◆ **DO THIS**
Copy the part that opens with the line containing "You are a GUI" and closes with the line containing "(x=82, y=144)", swapping "portrait" for "profile image" and leaving everything else unchanged.

◆ **INFORMATION SUPPLIED**
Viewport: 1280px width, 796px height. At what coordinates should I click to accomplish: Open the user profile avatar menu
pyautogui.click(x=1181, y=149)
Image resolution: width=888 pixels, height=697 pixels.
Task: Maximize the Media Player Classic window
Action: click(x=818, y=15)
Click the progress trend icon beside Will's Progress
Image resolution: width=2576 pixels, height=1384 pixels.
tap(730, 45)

---

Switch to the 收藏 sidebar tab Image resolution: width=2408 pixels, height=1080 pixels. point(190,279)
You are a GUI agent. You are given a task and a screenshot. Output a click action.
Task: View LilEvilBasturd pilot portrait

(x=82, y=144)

--

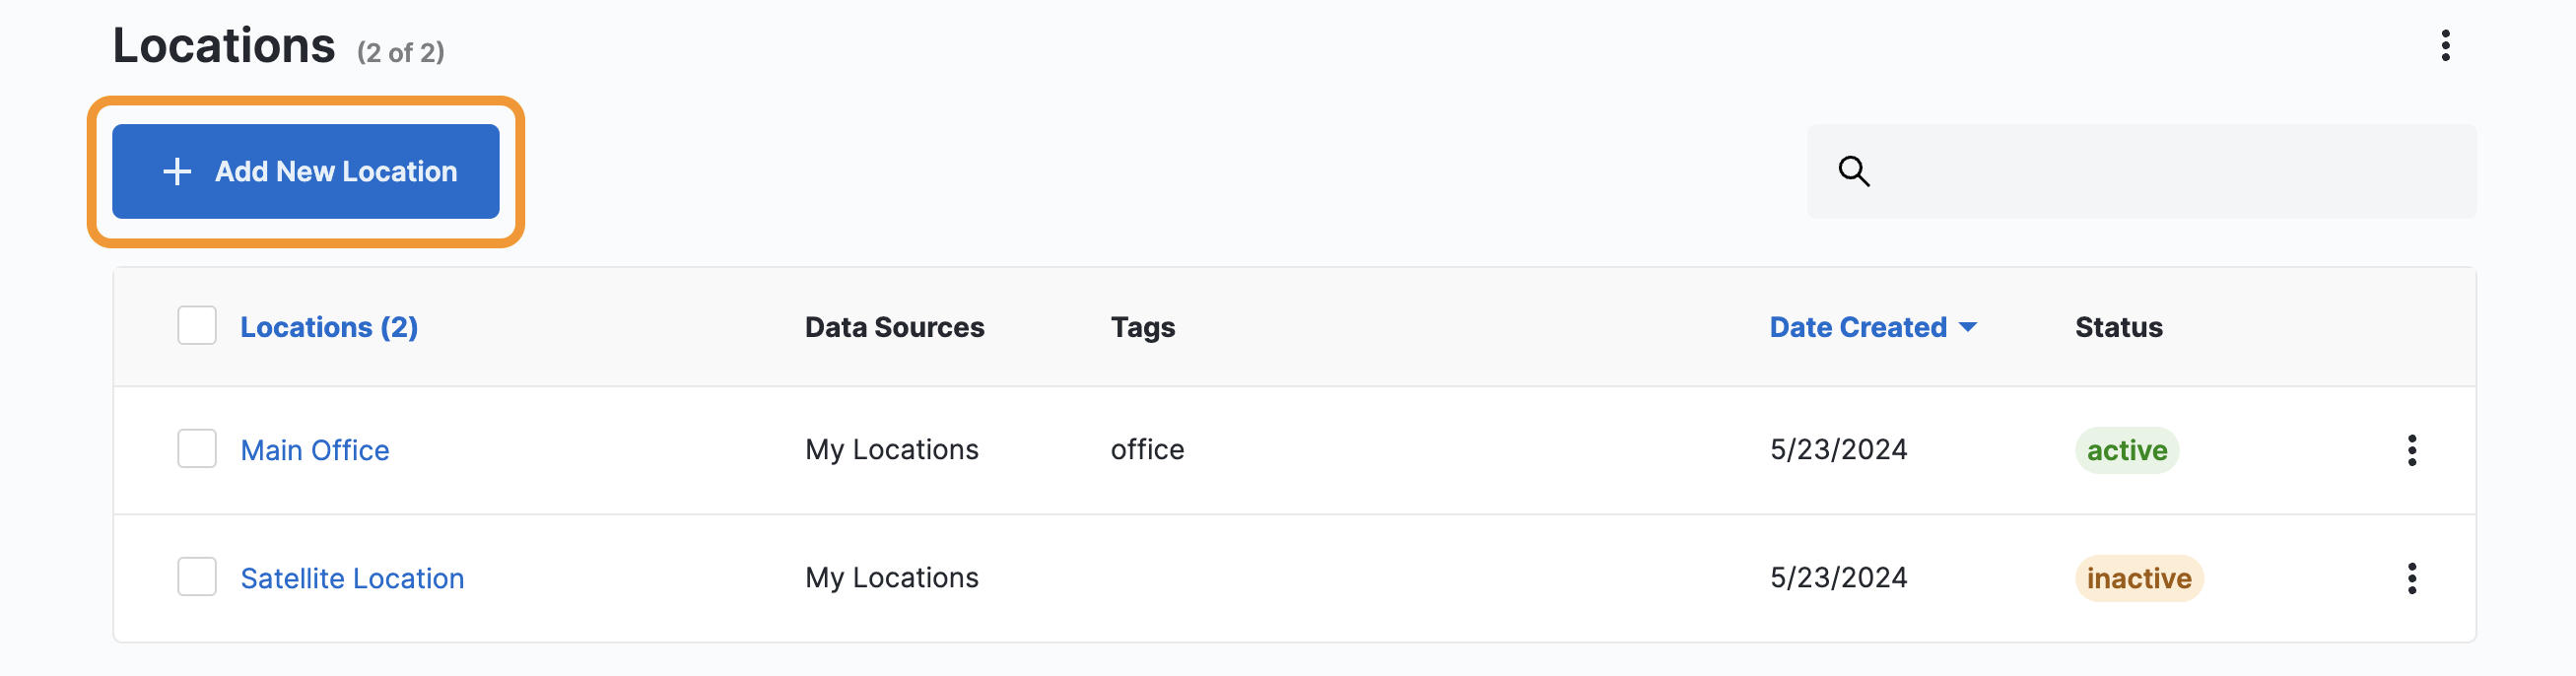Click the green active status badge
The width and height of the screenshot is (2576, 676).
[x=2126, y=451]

◆ **CORRECT ANSWER**
You are a GUI agent. You are given a task and a screenshot. Output a click action.
Task: View LilEvilBasturd pilot profile image

(x=82, y=144)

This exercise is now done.